Griepp Randall B, Griepp Eva B
Department of Cardiothoracic Surgery, Mount Sinai School of Medicine, New York, New York, USA.
Ann Thorac Surg. 2007 Feb;83(2):S865-9; discussion S890-2. doi: 10.1016/j.athoracsur.2006.10.092.
In the last two decades, as an increasing number of patients with descending thoracic and thoracoabdominal aneurysms are being diagnosed and treated, a more sophisticated understanding of spinal cord perfusion has become important in the attempt to minimize the frequency of spinal cord injury. The synthesis of information from laboratory studies and clinical experience has led to the collateral network concept, a framework for understanding spinal cord perfusion and thereby improving spinal cord protection during treatment of aneurysmal disease of the aorta distal to the left subclavian artery. Application of principles based on the collateral network concept has resulted in falling rates of spinal cord injury, which now approach 1% in descending thoracic aneurysm resection and less than 10% in extensive thoracoabdominal resections. These accomplishments suggest that, with further investigation, routine sacrifice of segmental aortic branches can be carried out in a way that will allow surgical and endovascular therapy of extensive distal aortic aneurysms without neurologic injury.

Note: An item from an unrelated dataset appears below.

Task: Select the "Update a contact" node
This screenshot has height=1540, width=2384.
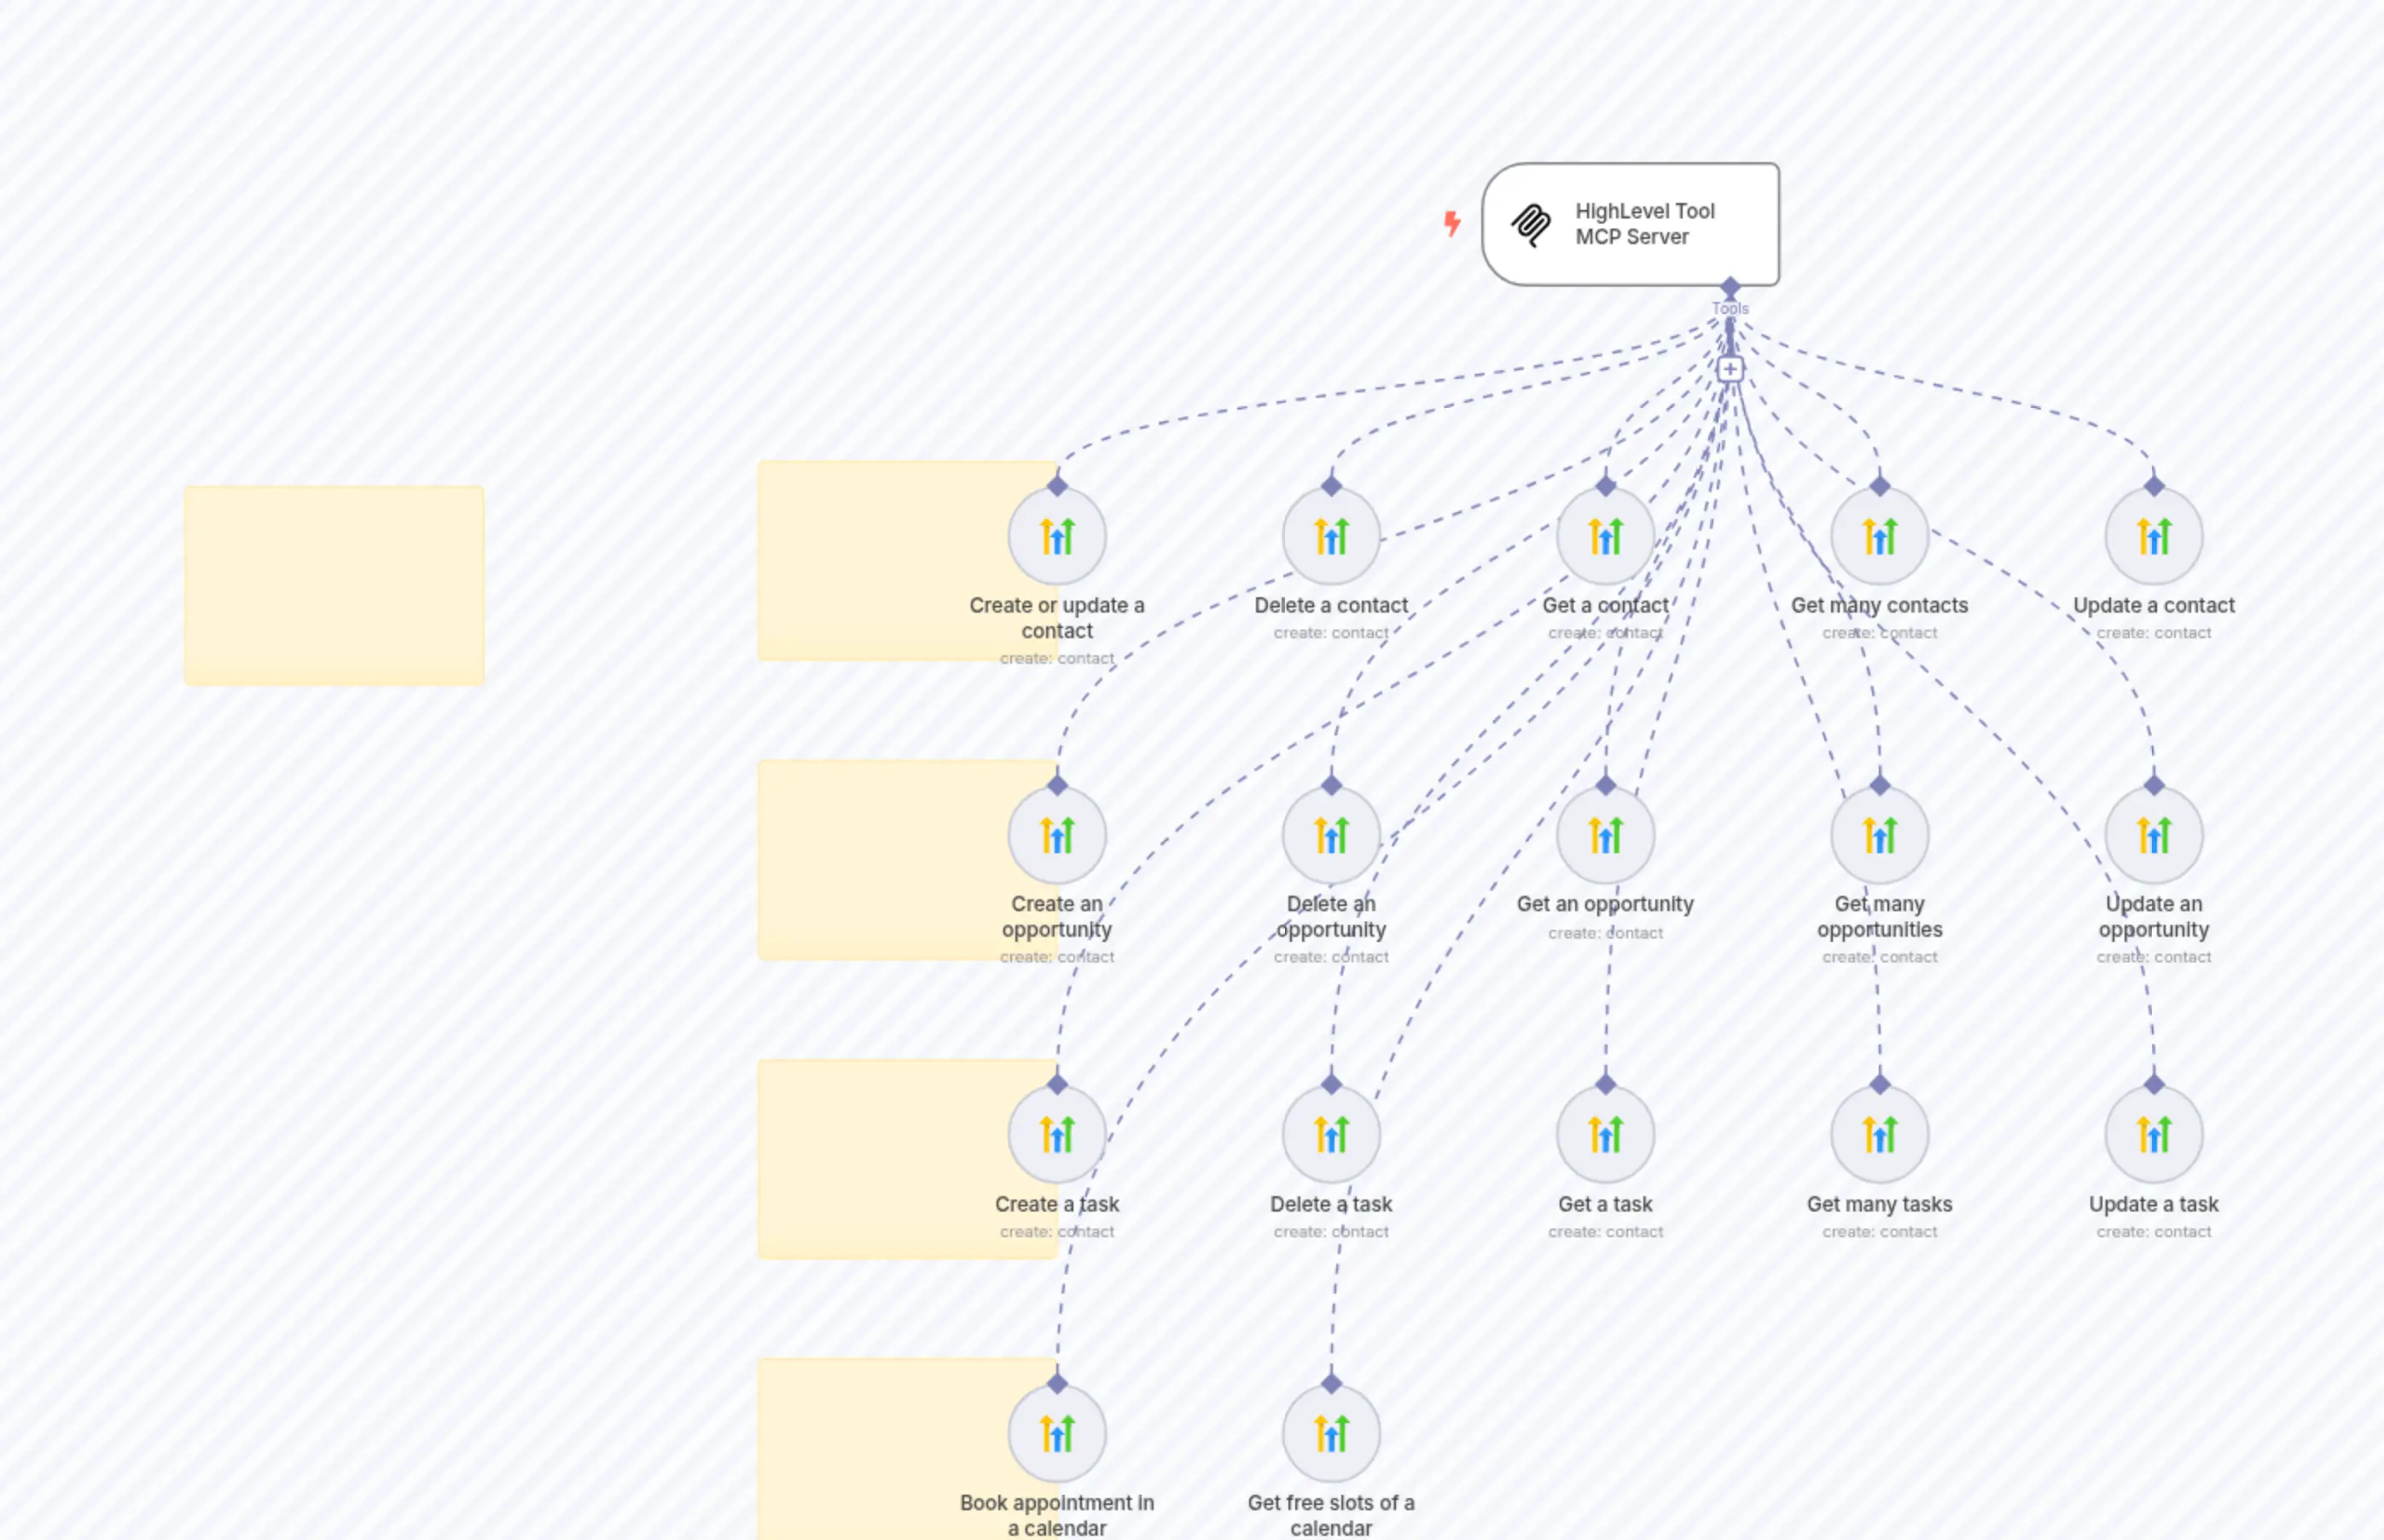Action: (x=2153, y=536)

在过去二十年中,随着越来越多的降胸段和胸腹段动脉瘤患者得到诊断和治疗,为尽量减少脊髓损伤的发生率,对脊髓灌注有更深入的了解变得至关重要。实验室研究和临床经验信息的综合产生了侧支网络概念,这是一个用于理解脊髓灌注从而在治疗左锁骨下动脉远端主动脉瘤性疾病期间改善脊髓保护的框架。基于侧支网络概念的原则的应用已导致脊髓损伤发生率下降,目前降胸段动脉瘤切除术的发生率接近1%,广泛胸腹段切除术的发生率不到10%。这些成果表明,随着进一步研究,节段性主动脉分支的常规牺牲可以以一种允许对广泛的远端主动脉瘤进行手术和血管内治疗而不造成神经损伤的方式进行。